Rob Clough reviews Pascal Girard's Petty Theft, and Andrew White finds the narration in Bryan Lee O'Malley's Seconds clunky.

—Misc. Renee French is the guest on Make It Then Tell Everybody. You have less than a week left to subscribe to the Australian Minicomic of the Month Club. I continue to be a Grant Morrison skeptic, but the Mindless Ones come as close as anyone can to making excitement over his work contagious.


Celebrity Sightings

Today, we have Cynthia Rose's report from "Comics Unmasked: Art & Anarchy in the UK", Paul Gravett and John Harris Dunning's exhibition on British comics. I believe they call this counter-programming. Here's a taste:

Britain was the home not only of Hogarth and Gillray, but also Punch and Judy, Charles Dickens and Cruikshank. In terms of narrative satire and storytelling, work by figures like these has profoundly shaped British perceptions. Maybe critic Thierry Smolderen is right that comics are all anarchic. But Comics Unmasked confirms that the British comics tradition, at least, has structural roots in rebellion.

From mischief-making in kiddie strips to chronic debunking of order and class; from satire about the opposite sex to mockeries of manners and style, the British definition of "anarchy" asks that its viewer question everything. This is illustrated over and over throughout the show – from The Magic Beano Book's Snitch and Snatch in '49 to Tank Girl in the '90s or 2010's Kick-Ass. But nowhere is it more intriguing than in the forgotten characters Gravett and Dunning have brought out of the UK's past.

Meanwhile, elsewhere:

—Eisner Awards. The winners were announced this weekend, and Rutu Modan took the top new graphic novel prize. Jaime and Gilbert Hernandez both won their first Eisners. On the other hand, The Oatmeal won best webcomic, so The Balance between Order and Chaos has been maintained.
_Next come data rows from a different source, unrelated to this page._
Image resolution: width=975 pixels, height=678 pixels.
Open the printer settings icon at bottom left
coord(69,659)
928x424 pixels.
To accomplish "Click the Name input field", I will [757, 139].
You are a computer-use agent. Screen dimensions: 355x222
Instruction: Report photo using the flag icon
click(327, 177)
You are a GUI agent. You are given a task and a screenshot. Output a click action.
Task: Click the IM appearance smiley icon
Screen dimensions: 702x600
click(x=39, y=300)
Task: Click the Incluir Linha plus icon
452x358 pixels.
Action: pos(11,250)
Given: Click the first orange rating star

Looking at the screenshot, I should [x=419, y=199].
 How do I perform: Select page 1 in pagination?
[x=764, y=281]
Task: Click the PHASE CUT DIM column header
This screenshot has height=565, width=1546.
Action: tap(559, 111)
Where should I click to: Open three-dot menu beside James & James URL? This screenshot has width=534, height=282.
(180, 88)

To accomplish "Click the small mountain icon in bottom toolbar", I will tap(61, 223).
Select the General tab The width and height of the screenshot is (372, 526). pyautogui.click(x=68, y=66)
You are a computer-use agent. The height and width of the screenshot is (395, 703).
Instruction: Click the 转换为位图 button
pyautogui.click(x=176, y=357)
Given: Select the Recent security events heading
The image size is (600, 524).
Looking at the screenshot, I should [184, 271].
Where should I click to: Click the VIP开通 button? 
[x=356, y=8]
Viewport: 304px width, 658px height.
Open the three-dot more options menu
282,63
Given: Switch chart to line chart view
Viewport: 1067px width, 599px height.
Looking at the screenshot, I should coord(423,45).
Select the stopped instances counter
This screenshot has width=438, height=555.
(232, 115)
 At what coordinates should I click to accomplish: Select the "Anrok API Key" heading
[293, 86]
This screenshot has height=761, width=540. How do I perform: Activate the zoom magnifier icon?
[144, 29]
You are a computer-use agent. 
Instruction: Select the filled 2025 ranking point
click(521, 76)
—SDCC. It's harder to avoid San Diego coverage than it is to avoid it, so I'll keep links selective. I enjoyed Philip Nel's reports, and Abhay Khosla and Brian Nicholson independently raise some good questions about coverage from the more excitable members of the comics press.

—Reviews & Commentary.
Gary Panter honors Jesse Marsh. Jared Gardner pans Bryan Lee O'Malley's Seconds. Paul Buhle looks at World War 3 Illustrated: 1979-2014. And Rob Clough reviews Jacques Tardi's Goddamn This War!